### Условие задания
Продолжите текст о любовной лирике Цветаевой, начав сразу после последней приведенной в нем строки.

### Текст документа
┄┄┄┄┄┄

Вернувшись в 1939 году из эмиграции на родину, Цветаева стала писать — по предложению Евгения Тагера — свою автобиографию для Литературной энциклопедии. Закончила — и тут же, в продолжение биографических размышлений о событиях и датах, принялась писать стихи. Они остались неоконченными, но и с недописанными строками хороши:

Всем покадили и потрафили
— — — стране — родне —
Любовь не входит в биографию
Бродяга остается вне.

Все даты, кроме тех, недознанных,
Все сроки, кроме тех, в глазах,
Все встречи, кроме тех, под звездами,
Все лица, кроме тех, в слезах...

Многие мои! О пьющие
Душу прямо у корней.
О в рассеянии сущие
Спутники души моей!
..................................
Запись, сделанная Цветаевой в те же дни, звучит как комментарий и расшифровка: «Всеми моими стихами я обязана людям, которых любила — которые меня любили — или не любили». Это признание записано в январе 1940 года сорокасемилетней Цветаевой.

2
Молодая цветаевская поэзия щедро и виртуозно, на все голоса, славит земную любовь. Мы слышим голос воинственной амазонки: «Я тебя отвоюю у всех земель, у всех небес...» и рядом — голос женщины, нежнейше растворенной в любимом: «Я деревня, черная земля. / Ты мне — луч и дождевая влага. / Ты — Господь и Господин, а я — / Чернозем и белая бумага». А еще слышим голос радости и голос страдания, призывное кокетство и отчаянную жалобу, заверение в преданности и декларацию свободы... Вся многоликость любовного чувства обретает слово в лирике молодой Цветаевой.

В эти годы она не просто славит любовь — в ее поэзии упоенно восславлено именно многолюбие.

Кто создан из камня, кто создан из глины,
А я — серебрюсь и сверкаю.
Мне дело — измена, мне имя — Марина,
Я бренная пена морская...

┄┄┄┄┄┄

### Сохраненные записи данных
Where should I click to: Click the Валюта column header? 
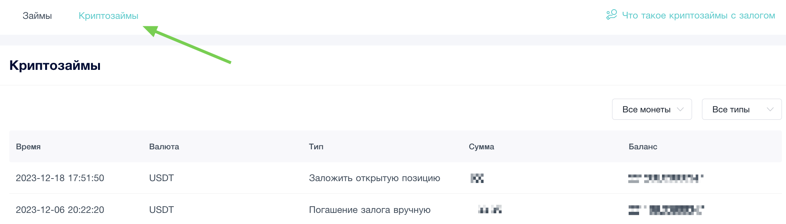click(164, 147)
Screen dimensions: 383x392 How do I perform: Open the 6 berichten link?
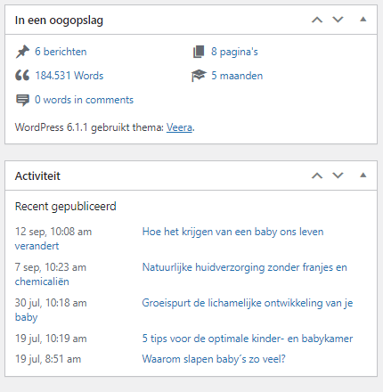tap(61, 52)
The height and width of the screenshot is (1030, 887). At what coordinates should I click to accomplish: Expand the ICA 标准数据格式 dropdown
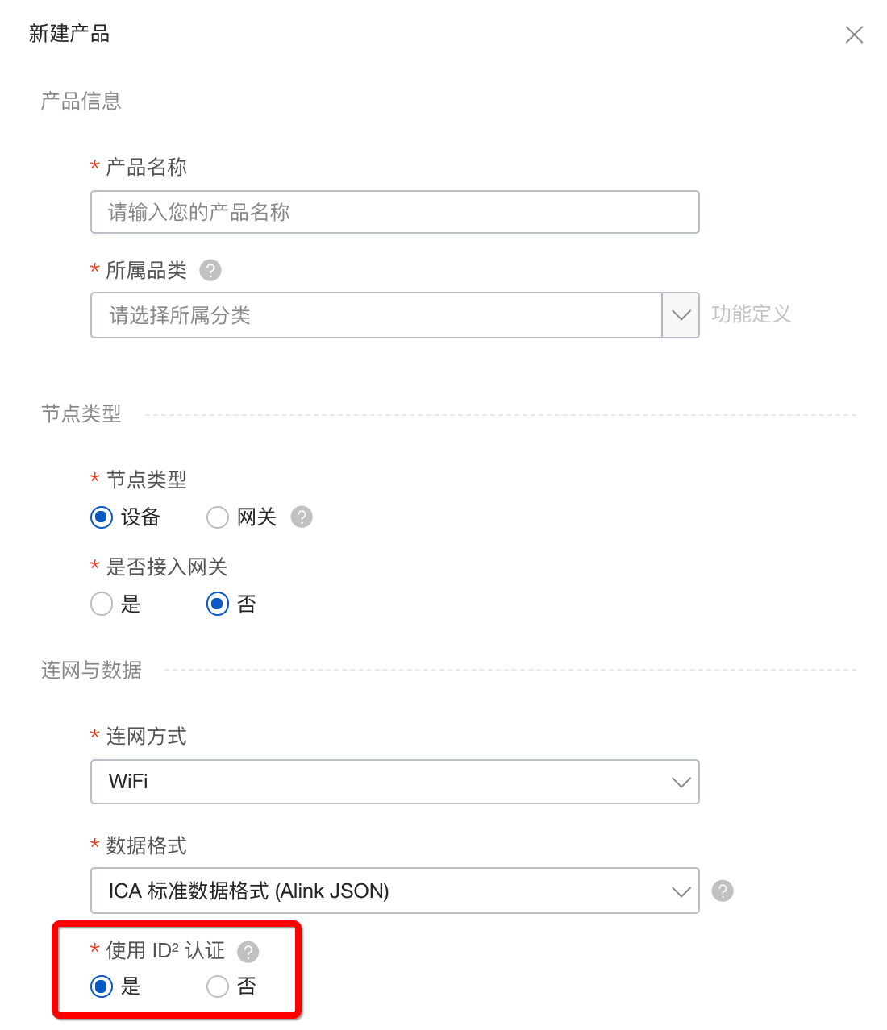click(x=395, y=891)
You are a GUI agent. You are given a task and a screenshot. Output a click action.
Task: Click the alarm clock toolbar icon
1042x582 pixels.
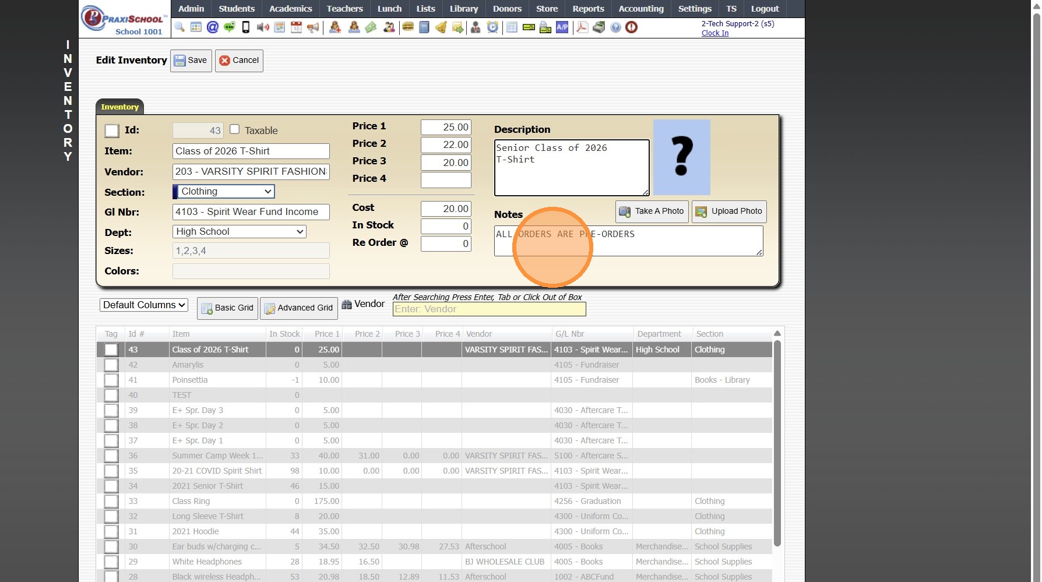493,27
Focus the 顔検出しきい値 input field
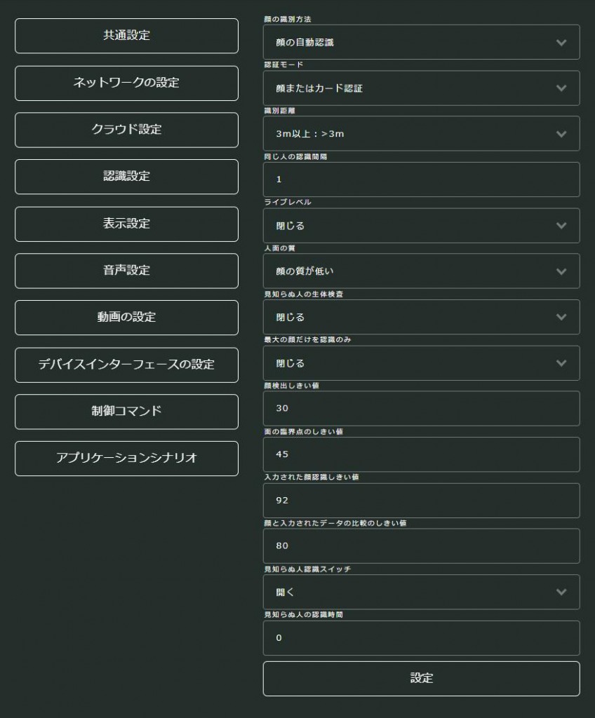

┄┄┄┄┄┄

### Письменный ответ
И если декларируется в молодых цветаевских стихах верность, то это особая верность — собственному сердцу:

Никто, в наших письмах роясь,
Не понял до глубины,
Как мы вероломны — то есть
Как сами себе верны.

Голос юного существа, примеряющего к себе маски дерзкой Мариулы, «танцовщицы и свирельницы», обольстительной Кармен и даже всем покорной Манон, — этот голос звенит у молодой Цветаевой вызовом, озорством, кокетливым поддразниванием. И нелепо было бы трактовать с тяжеловесной серьезностью эти изящно-веселые стихи.

Даже в тяжкие для нее годы — первые годы революции — она напишет немало бесшабашно-веселых стихов в духе Омара Хайяма:

Шампанское вероломно,
А все ж наливай и пей!
Без розовых без цепей
Наспишься в могиле черной.

Ты мне не жених, не муж,
Моя голова в тумане.
А вечно одну и ту ж
Пусть любит герой в романе!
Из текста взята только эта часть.